Batam-kupaspost.com-
Mengantisipasi dinamika situasi nasional dan potensi bencana alam, Lapas Kelas IIA Batam mengikuti pengarahan langsung dari Direktur Jenderal Pemasyarakatan (Dirjenpas) secara virtual, Senin (7/9/2026).


Pengarahan tersebut menjadi bagian dari langkah jajaran Pemasyarakatan dalam meningkatkan kesiapsiagaan menghadapi kondisi darurat, menyusul terjadinya sejumlah bencana alam di berbagai wilayah, termasuk erupsi Gunung Anak Krakatau serta kebakaran hutan dan lahan.
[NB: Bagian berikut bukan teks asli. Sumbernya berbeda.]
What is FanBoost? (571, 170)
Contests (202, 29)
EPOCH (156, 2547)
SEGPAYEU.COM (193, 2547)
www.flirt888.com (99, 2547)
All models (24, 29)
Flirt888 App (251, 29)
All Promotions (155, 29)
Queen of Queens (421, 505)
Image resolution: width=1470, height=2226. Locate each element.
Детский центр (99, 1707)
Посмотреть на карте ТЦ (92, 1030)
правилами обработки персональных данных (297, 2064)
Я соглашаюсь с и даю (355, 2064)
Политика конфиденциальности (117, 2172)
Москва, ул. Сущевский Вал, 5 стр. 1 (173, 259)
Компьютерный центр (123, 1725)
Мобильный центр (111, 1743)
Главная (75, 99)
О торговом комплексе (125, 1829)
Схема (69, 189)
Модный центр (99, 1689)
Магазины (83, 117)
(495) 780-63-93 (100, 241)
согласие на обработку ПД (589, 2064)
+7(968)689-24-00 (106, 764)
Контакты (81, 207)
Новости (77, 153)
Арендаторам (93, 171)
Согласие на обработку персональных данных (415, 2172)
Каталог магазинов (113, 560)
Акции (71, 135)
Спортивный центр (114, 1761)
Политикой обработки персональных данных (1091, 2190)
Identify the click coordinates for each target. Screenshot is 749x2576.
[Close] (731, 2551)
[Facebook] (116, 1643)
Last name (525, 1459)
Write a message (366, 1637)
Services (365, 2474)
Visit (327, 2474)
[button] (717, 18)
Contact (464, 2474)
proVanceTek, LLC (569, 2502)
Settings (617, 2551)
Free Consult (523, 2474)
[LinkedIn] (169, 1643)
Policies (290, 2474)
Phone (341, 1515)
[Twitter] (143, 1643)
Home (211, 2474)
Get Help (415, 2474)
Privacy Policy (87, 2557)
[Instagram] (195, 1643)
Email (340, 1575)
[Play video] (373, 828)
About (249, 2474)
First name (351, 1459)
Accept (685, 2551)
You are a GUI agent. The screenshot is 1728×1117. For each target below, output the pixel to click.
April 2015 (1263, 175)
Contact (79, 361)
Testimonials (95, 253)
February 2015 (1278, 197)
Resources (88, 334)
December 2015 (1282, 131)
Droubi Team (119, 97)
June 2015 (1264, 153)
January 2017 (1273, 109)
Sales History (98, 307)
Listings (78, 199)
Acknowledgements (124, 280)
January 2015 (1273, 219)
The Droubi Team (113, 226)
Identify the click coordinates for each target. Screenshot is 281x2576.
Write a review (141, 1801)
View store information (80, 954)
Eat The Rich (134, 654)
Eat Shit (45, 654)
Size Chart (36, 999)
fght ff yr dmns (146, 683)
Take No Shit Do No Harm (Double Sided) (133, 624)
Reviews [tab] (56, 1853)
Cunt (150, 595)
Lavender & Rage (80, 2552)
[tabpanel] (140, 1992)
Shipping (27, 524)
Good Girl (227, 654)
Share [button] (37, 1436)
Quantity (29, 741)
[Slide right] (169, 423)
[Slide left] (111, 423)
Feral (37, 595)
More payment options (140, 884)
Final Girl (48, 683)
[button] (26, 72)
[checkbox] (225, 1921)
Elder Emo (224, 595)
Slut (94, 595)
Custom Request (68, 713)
Dalam arahannya, Dirjenpas menekankan pentingnya kewaspadaan seluruh jajaran Kantor Wilayah maupun Unit Pelaksana Teknis (UPT) Pemasyarakatan. Setiap satuan kerja diminta mampu mengambil langkah tanggap darurat secara cepat dan tepat apabila terjadi situasi yang berpotensi mengancam keselamatan.


Salah satu perhatian utama adalah memastikan keselamatan dan perlindungan Warga Binaan Pemasyarakatan (WBP). Kesiapan petugas, prosedur tanggap darurat serta koordinasi menjadi faktor penting dalam menghadapi kemungkinan terjadinya bencana di lingkungan pemasyarakatan.


Lapas Kelas IIA Batam menyatakan siap mempedomani dan menindaklanjuti arahan tersebut dengan memperkuat kesiapsiagaan di lingkungan lapas.


Selain aspek penanganan bencana, pengarahan juga menjadi momentum untuk terus memperkuat integritas jajaran pegawai. Hal tersebut dinilai penting agar pelayanan dan pelaksanaan tugas pemasyarakatan tetap berjalan secara profesional, disiplin dan bertanggung jawab.


Dengan meningkatnya kewaspadaan serta kesiapan seluruh jajaran, Lapas Kelas IIA Batam berkomitmen memastikan aspek keamanan, keselamatan dan perlindungan warga binaan tetap menjadi prioritas dalam menghadapi berbagai kemungkinan situasi darurat.